*** EXERCISE INPUT Section Begins ***

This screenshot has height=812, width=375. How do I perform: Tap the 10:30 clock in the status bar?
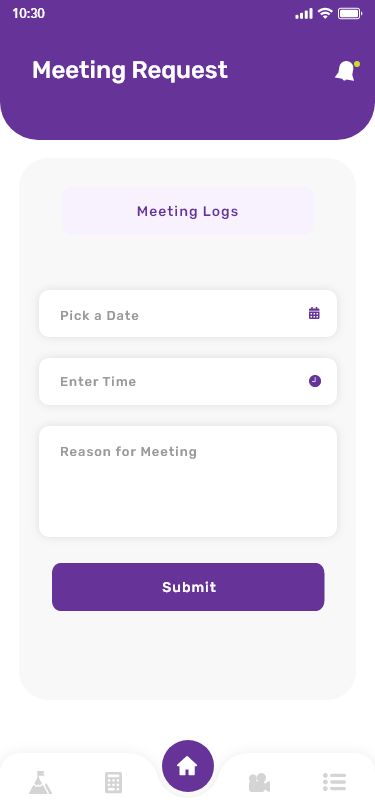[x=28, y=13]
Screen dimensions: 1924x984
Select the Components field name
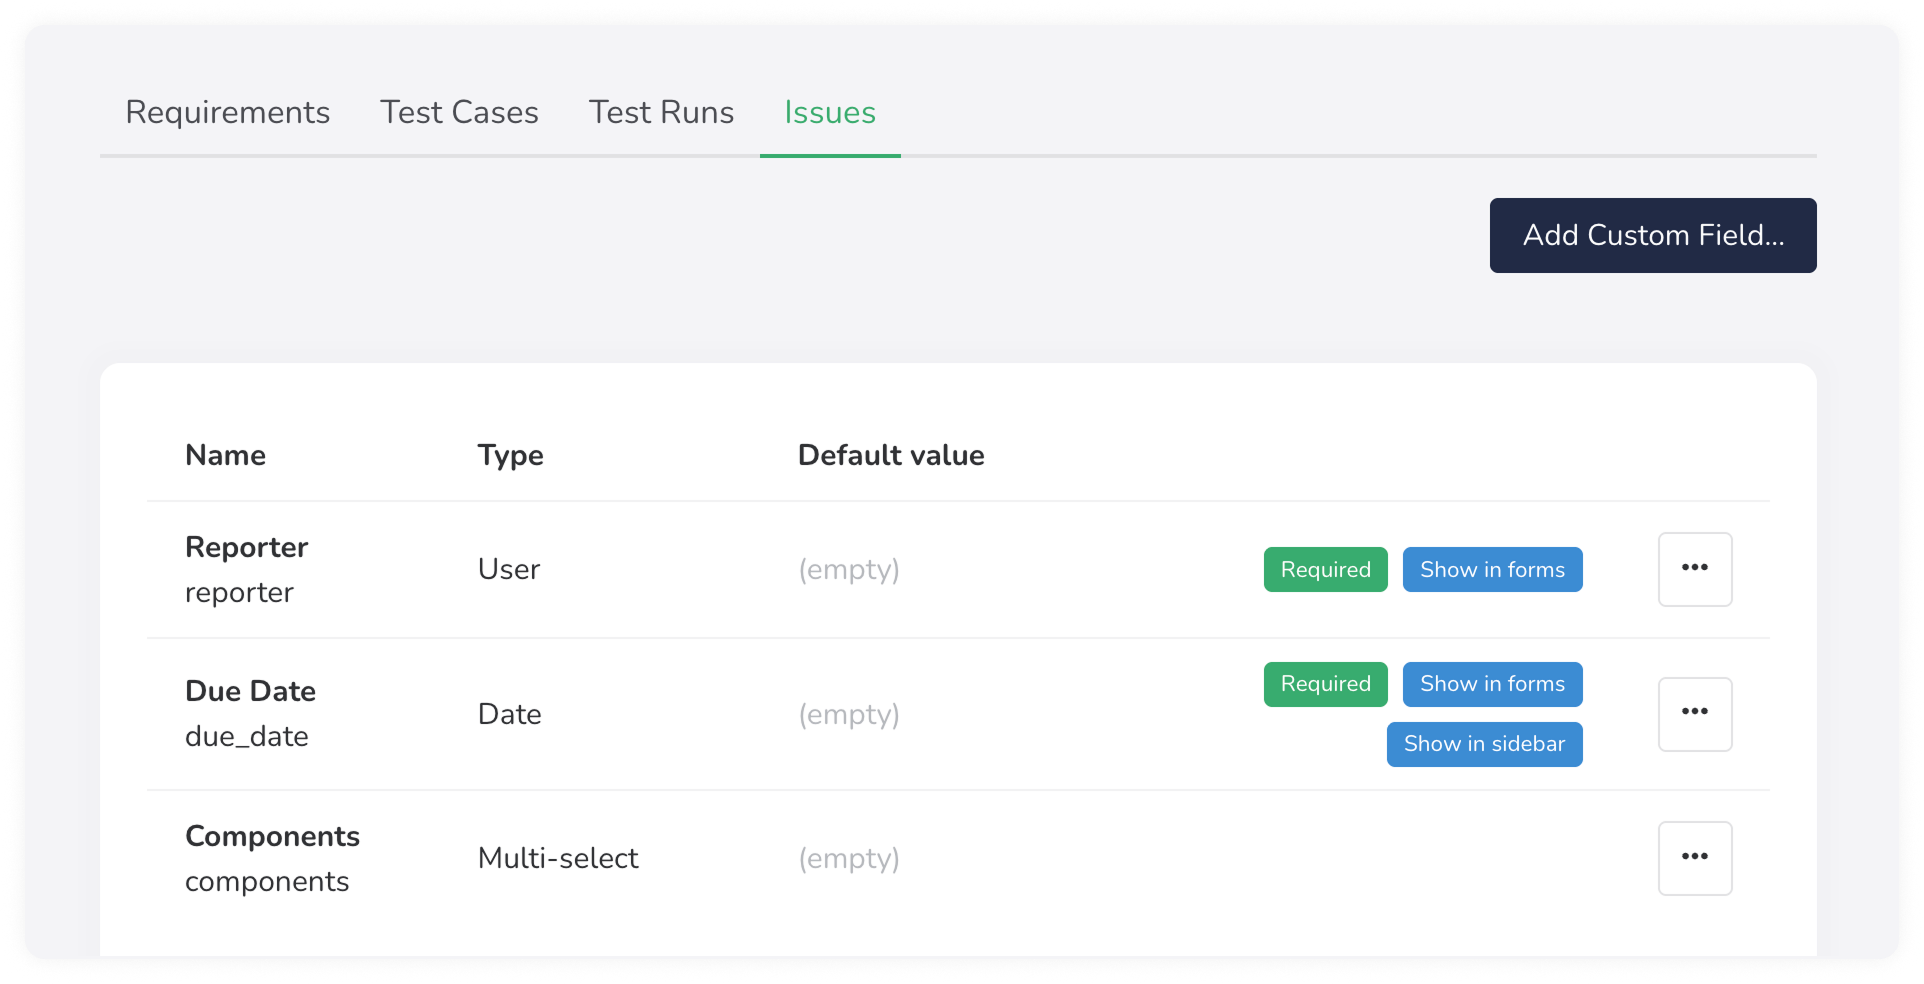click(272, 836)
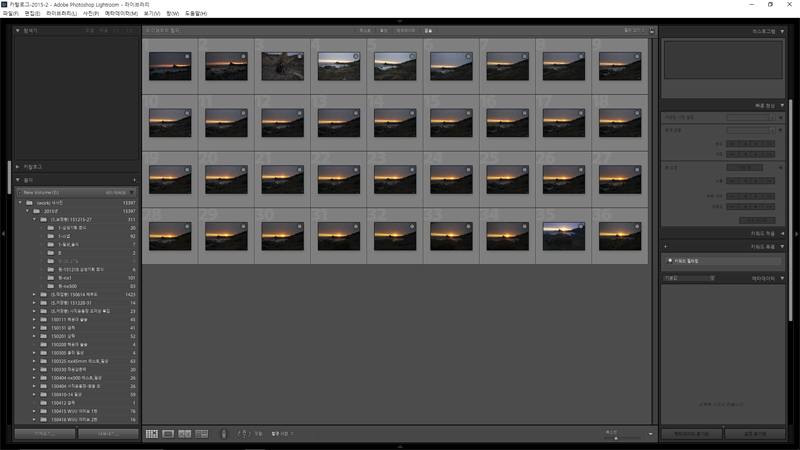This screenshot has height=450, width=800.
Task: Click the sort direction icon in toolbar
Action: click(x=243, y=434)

*** EXERCISE INPUT Section Ends ***
*** EXERCISE INPUT Section Begins ***

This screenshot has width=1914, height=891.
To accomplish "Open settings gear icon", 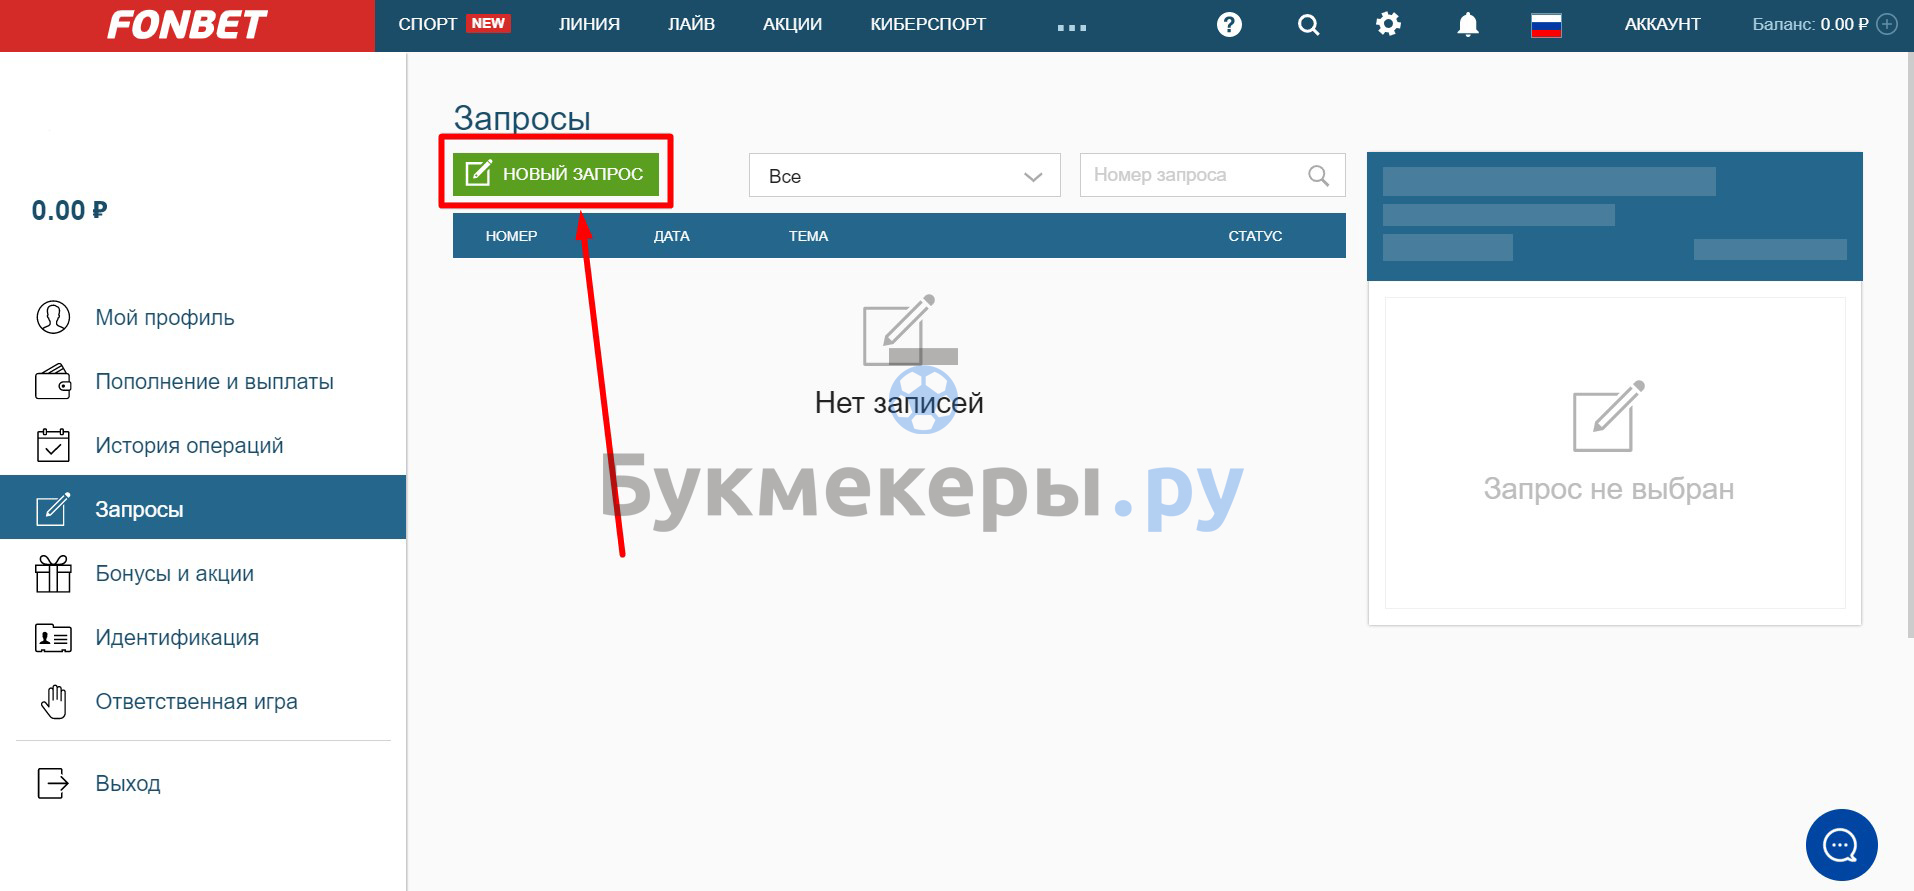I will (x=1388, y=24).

*** EXERCISE INPUT Section Ends ***

*EXERCISE AIM*
Give back exactly the lines above that run from the one with "This screenshot has height=812, width=375." to the one with "Screen dimensions: 1924x984", including both, with the pictures left out.

*ANSWER TO THIS PROBLEM*
This screenshot has height=812, width=375. How do I perform: Tap the 10:30 clock in the status bar?
[x=28, y=13]
Screen dimensions: 1924x984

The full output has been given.